Christina's first business aqua failed, and she had to start over from scratch. I'm very impressed with Christina because she spoke openly and candidly about what she went through when her first business failed. As a society, especially in the West, we are socialized not to talk about failure, but the biggest lessons and learnings come from failure as you will see in the interview. At the end of Part One of the interview (or workshop) you'll:
- Get incredible insights into a passionate woman who failed forward to success
- Learn about what can happen when you have too much stress in your life
- See a linchpin in action. Remember a few of the characteristics of a linchpin are to be ahead of the curve and anticipate the needs of your clients and customers before they do, and give it to them. Please see Review of Linchpin by Seth Godin
- Learn that you have to be clear and honest with people when you ask them to mentor you. The same thing applies when you contact someone in your networks. Please refer to Review of The Skinny on Networking by Jim Randel
Avil Beckford: Tell me a little bit about yourself.

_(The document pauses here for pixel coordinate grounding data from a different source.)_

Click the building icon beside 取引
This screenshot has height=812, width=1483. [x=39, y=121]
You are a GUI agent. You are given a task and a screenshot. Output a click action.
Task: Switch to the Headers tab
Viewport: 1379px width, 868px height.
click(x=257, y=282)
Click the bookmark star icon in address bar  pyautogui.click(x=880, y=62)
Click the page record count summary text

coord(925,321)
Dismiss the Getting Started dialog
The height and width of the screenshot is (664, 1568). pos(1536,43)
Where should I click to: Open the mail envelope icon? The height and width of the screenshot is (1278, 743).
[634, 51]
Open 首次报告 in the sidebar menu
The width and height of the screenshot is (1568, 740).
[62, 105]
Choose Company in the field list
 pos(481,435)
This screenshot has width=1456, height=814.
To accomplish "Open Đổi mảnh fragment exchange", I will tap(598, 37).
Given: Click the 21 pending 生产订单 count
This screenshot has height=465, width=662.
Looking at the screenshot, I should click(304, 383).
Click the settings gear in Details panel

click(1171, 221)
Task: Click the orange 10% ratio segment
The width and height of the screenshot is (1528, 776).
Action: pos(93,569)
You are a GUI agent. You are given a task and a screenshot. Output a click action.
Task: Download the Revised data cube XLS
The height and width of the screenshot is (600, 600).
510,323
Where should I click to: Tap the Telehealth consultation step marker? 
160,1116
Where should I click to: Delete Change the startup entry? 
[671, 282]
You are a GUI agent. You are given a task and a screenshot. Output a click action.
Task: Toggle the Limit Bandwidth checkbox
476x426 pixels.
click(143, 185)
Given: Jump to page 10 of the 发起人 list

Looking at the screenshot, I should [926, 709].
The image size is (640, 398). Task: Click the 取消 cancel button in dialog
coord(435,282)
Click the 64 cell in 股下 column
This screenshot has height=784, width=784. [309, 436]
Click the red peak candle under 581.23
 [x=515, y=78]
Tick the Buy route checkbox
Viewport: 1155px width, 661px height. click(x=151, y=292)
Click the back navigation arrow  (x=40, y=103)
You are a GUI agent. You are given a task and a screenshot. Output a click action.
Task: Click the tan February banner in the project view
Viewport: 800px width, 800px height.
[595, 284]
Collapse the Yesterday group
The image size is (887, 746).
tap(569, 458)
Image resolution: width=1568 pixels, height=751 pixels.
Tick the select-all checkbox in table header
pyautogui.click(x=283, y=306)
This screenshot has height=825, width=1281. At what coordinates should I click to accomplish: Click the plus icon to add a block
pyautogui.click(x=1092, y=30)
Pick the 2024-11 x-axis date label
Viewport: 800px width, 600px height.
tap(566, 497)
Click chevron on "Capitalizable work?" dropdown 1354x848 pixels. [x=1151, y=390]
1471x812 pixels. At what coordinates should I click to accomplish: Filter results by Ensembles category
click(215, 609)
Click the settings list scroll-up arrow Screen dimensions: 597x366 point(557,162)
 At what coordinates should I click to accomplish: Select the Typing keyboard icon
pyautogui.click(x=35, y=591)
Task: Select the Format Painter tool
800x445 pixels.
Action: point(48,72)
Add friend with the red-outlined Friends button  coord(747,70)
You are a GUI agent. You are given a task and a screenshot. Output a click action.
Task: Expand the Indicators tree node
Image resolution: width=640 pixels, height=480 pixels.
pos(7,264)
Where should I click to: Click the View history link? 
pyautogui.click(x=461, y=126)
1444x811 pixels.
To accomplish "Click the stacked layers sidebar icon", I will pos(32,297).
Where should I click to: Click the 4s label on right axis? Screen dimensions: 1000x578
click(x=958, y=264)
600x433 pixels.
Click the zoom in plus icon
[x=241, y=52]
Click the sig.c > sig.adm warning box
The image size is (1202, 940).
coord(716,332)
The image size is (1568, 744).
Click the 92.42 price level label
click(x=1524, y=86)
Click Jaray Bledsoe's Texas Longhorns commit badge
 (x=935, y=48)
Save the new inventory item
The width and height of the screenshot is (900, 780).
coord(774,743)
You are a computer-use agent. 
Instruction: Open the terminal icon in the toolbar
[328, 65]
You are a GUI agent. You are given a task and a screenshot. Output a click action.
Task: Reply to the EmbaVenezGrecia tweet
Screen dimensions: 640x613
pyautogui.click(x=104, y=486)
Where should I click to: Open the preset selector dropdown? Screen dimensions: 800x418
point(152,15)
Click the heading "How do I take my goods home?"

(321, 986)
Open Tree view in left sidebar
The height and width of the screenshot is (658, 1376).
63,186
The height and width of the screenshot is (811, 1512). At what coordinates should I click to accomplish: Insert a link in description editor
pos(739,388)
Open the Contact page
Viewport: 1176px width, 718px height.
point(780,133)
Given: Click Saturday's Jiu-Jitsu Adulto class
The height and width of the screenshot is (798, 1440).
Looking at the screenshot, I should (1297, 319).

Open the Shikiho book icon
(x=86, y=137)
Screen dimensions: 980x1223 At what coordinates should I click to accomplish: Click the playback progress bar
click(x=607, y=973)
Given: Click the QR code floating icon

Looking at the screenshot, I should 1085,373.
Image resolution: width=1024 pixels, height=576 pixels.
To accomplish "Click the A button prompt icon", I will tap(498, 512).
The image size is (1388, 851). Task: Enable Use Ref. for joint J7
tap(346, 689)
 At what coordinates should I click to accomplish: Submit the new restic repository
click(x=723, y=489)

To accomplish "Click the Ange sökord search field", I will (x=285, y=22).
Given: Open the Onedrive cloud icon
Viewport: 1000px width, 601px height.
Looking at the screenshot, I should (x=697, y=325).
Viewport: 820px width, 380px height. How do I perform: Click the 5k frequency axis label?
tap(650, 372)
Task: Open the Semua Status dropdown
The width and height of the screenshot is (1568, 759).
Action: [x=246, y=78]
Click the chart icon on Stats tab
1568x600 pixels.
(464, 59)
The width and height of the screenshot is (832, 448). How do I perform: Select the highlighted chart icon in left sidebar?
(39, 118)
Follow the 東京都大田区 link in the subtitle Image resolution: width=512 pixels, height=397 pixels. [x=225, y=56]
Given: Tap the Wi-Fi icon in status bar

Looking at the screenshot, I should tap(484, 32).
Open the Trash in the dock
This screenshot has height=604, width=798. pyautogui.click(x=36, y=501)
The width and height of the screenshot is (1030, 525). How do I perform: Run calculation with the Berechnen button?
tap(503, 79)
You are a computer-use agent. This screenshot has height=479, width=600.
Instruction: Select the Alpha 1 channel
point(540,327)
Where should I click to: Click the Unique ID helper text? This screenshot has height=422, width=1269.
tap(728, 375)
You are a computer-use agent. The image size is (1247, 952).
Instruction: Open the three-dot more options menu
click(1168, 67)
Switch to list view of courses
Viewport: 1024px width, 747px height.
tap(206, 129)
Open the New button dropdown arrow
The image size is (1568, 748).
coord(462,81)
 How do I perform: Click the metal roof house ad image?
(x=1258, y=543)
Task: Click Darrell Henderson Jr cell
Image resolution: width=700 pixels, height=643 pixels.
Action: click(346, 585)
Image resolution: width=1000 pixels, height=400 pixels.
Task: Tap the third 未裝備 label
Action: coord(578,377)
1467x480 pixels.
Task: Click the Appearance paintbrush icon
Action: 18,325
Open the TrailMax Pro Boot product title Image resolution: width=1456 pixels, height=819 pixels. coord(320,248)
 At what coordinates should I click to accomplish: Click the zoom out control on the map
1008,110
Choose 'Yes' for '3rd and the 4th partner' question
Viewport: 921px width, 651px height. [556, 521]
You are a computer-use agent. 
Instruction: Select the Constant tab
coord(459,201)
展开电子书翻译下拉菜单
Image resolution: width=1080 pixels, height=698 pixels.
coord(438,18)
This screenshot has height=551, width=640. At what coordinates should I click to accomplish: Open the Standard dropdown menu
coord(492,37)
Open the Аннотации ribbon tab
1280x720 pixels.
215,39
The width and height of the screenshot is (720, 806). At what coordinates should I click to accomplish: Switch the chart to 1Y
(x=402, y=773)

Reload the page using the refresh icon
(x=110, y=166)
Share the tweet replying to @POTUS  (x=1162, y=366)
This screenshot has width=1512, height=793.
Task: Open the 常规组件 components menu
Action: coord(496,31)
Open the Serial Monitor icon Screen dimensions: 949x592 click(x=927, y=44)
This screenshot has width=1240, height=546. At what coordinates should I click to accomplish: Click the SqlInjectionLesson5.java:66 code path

Christina Ioannidis: I am a Greek-Venezuelan who lives in London. My passion in life is to support other people and inspire individuals to do what they are passionate about, and that’s what I do on a professional and daily basis. I am the founder and CEO of Aquitude.
Avil Beckford: What’s a typical day like for you?
Christina Ioannidis: I don’t really have a typical day. A typical day might look like, get up in the morning, go to the gym or run. Afterwards, I have breakfast, then either I leave the house and go for meetings usually back-to-back, followed by my training courses, or I stay in the office and work around building or designing the courses that I deliver. In the evenings, practically 90 percent of the time I am networking or going out to networking events.
Avil Beckford: How do you motivate yourself and stay motivated?
Christina Ioannidis: I think I motivate myself by thinking about how I’m going to break the market, or how I’m going to make something out of nothing. My motivation is knowing that I’ve started something completely new and that it’s going to be successful, so I motivate myself by having a goal and seeing whether or not I get there.
Avil Beckford: If you had to start over from scratch, knowing what you know now, what would you do differently?
Christina Ioannidis: Henry Ford once said, “Failure is the only opportunity to begin again more intelligently.”
I started my life from scratch again when I lost my business. If I were to start again as a youngster in my career, what I would do very differently would be to not expect other people to recognize my achievements, but to always be positive about what I have done myself and tell others about it, and network like crazy. When I lost my jobs and my businesses, I naturally networked but I didn’t realize that I had to do it 10 times more than I had originally done it. If I were starting my professional life again or my companies again, I would probably have a little bit more cash in the bank. To start something it always takes a lot longer to make money out of it than one thinks.
Avil Beckford: What's the most important business or other discovery you've made in the past year?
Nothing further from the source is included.